▸ Dataset excerpts:

┌──

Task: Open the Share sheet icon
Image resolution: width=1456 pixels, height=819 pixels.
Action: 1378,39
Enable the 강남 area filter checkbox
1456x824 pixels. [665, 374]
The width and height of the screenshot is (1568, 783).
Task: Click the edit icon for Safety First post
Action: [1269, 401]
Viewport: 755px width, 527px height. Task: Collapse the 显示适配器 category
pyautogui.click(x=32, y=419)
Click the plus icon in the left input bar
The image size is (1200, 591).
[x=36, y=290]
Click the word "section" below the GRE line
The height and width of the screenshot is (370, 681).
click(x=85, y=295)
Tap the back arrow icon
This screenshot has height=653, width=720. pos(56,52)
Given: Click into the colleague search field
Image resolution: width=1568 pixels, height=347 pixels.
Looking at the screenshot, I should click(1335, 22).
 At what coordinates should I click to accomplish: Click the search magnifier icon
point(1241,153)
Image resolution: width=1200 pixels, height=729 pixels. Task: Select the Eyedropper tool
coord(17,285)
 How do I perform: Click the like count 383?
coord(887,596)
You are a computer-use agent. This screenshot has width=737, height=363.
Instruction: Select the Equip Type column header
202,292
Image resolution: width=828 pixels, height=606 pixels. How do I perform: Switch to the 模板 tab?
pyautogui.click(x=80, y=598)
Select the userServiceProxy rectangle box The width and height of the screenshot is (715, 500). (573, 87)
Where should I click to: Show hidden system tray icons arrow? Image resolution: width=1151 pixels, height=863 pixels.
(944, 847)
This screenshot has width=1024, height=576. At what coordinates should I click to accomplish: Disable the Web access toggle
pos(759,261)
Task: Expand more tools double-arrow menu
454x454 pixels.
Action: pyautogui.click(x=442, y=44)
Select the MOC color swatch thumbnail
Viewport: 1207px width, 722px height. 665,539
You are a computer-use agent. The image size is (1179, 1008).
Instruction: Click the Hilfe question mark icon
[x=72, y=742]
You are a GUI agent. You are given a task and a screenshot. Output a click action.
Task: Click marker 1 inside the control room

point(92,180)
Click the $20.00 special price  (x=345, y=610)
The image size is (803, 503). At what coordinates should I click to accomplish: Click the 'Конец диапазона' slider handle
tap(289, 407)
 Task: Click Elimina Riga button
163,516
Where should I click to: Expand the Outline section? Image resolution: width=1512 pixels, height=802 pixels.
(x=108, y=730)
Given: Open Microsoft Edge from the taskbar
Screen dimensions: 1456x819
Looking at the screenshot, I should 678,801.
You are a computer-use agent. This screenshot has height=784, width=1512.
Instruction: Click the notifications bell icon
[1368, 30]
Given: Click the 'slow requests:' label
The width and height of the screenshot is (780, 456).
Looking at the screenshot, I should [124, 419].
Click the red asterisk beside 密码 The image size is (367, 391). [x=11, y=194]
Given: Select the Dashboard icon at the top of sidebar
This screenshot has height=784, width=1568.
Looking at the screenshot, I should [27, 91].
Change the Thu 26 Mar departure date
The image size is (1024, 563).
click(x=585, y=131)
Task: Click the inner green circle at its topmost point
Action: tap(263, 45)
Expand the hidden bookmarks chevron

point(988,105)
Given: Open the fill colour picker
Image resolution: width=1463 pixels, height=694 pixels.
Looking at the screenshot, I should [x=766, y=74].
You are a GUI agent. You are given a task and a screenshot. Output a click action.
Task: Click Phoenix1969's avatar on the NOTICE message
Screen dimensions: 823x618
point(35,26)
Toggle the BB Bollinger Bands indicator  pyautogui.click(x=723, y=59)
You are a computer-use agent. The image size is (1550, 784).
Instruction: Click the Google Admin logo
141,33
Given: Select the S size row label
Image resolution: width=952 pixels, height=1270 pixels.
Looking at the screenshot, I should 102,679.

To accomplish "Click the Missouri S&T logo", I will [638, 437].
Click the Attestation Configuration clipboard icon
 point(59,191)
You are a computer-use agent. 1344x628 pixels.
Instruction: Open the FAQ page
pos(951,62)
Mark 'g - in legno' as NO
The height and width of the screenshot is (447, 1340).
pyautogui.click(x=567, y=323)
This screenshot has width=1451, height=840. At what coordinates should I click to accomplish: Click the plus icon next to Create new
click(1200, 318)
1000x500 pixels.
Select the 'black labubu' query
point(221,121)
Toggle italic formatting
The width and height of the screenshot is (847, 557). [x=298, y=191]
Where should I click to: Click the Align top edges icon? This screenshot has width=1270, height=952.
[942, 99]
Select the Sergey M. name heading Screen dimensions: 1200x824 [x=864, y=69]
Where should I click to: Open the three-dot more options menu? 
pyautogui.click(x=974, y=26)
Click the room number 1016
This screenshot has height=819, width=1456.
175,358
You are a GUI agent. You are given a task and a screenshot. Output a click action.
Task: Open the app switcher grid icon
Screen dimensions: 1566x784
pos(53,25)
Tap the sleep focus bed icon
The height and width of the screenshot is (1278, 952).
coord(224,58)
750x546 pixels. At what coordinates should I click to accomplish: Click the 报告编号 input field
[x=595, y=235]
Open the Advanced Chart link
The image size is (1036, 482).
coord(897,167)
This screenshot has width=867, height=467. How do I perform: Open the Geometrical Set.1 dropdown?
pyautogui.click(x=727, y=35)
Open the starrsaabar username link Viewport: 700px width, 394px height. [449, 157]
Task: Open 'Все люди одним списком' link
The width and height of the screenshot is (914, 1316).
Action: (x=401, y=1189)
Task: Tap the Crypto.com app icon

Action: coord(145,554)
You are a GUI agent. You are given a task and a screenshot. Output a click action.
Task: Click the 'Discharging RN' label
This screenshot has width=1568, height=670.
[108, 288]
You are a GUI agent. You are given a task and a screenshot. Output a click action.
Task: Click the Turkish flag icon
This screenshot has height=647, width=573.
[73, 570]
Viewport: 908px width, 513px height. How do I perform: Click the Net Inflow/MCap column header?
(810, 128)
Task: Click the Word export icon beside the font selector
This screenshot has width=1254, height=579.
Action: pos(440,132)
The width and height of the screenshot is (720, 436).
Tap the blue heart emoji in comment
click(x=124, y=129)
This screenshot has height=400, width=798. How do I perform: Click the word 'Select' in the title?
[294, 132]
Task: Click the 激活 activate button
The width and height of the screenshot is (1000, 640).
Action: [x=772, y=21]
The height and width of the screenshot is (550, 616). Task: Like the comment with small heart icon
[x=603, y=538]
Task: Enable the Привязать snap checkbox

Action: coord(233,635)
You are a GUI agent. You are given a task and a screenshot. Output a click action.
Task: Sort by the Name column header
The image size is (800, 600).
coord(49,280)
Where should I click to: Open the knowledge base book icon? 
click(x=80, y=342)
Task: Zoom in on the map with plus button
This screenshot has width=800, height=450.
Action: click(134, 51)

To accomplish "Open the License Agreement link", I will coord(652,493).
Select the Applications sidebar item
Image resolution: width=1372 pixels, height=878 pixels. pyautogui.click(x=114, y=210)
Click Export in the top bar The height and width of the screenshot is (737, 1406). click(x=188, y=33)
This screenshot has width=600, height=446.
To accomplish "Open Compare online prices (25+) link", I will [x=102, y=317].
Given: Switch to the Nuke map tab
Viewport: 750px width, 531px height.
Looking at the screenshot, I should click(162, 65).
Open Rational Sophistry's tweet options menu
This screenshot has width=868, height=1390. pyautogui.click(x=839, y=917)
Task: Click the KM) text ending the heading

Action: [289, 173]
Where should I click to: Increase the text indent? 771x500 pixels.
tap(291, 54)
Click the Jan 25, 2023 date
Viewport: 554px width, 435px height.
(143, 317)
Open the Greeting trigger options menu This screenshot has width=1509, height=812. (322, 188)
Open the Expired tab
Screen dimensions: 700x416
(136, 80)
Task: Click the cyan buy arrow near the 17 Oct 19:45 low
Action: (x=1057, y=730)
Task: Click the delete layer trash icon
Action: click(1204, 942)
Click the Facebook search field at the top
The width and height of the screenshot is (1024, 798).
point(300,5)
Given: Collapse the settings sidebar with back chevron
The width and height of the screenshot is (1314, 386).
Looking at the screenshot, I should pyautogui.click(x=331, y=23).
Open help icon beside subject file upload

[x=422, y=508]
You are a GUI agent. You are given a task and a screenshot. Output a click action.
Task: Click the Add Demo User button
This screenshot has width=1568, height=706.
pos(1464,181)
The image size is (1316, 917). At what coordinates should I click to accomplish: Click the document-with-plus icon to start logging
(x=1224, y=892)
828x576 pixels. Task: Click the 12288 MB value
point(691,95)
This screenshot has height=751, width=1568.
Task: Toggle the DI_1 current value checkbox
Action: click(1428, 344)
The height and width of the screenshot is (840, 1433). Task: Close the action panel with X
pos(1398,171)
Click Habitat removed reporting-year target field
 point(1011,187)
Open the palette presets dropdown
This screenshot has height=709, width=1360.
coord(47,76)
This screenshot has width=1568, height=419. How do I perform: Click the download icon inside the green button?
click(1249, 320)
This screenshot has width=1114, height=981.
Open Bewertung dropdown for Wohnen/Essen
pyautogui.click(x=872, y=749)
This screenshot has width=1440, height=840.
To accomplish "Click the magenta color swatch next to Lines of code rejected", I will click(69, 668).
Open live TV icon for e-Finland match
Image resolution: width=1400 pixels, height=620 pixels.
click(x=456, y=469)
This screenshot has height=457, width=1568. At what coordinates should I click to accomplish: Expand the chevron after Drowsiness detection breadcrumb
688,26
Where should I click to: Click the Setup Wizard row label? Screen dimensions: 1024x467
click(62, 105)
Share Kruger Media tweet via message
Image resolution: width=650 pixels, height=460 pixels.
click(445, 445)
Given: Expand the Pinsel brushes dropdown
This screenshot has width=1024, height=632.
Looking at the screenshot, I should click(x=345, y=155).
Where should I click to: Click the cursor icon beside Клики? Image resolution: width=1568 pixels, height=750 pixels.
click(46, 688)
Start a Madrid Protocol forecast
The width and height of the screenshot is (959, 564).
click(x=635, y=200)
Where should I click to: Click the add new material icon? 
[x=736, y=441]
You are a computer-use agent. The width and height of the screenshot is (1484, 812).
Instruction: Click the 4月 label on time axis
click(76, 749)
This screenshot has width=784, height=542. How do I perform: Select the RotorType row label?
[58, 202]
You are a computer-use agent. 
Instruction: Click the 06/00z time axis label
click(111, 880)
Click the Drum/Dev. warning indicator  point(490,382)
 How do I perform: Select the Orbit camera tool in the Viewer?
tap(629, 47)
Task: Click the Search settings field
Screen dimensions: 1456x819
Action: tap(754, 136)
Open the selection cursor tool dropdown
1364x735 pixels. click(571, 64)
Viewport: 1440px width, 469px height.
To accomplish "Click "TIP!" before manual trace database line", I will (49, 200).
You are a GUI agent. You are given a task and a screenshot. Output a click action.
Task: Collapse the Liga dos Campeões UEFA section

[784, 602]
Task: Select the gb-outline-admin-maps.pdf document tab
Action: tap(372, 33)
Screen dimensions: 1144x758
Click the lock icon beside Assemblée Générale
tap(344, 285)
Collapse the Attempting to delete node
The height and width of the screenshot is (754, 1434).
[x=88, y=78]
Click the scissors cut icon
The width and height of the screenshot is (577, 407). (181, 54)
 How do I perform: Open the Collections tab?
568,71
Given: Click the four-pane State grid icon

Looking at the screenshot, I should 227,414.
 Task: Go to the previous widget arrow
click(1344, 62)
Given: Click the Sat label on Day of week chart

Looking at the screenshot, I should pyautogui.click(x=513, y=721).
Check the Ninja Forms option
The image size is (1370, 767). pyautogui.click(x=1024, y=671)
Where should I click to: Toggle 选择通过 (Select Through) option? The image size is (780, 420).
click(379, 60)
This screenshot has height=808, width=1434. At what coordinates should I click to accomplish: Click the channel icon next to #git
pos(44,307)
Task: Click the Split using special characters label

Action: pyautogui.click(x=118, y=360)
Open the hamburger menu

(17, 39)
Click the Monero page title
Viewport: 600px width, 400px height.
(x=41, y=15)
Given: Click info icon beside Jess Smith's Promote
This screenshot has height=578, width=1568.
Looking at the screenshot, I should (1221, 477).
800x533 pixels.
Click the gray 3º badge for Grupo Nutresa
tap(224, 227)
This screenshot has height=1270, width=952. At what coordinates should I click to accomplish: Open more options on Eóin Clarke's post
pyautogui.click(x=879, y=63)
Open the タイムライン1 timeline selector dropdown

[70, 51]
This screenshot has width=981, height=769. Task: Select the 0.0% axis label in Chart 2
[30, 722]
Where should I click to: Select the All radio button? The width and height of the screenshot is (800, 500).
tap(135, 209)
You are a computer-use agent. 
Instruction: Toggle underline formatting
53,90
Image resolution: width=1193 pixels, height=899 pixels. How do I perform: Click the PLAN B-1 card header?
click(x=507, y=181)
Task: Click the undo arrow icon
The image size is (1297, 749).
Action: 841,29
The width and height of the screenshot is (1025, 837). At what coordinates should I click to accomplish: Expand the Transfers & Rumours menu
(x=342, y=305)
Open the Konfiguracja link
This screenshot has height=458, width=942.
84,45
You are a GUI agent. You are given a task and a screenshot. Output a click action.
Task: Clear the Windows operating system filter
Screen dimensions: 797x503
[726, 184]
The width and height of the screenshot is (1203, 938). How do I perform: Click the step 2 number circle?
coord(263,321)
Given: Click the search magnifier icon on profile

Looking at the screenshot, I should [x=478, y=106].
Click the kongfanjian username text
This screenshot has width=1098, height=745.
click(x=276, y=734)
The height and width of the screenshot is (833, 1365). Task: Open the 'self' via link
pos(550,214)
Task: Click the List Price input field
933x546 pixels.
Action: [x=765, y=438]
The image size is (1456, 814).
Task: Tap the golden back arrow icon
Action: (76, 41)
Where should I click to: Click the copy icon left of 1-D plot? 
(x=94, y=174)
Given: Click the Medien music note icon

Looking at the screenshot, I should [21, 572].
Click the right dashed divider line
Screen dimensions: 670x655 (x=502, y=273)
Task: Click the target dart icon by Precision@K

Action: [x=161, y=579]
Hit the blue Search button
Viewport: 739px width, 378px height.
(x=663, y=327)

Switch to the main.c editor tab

└──

Reproduce the records from the line with "You are a computer-use agent. 1344x628" to the line with "pyautogui.click(x=567, y=323)", replacing "FAQ" with "Help" and leaving everything else unchanged.

▸ Exercise solution:
You are a computer-use agent. 1344x628 pixels.
Instruction: Open the Help page
pos(951,62)
Mark 'g - in legno' as NO
The height and width of the screenshot is (447, 1340).
pyautogui.click(x=567, y=323)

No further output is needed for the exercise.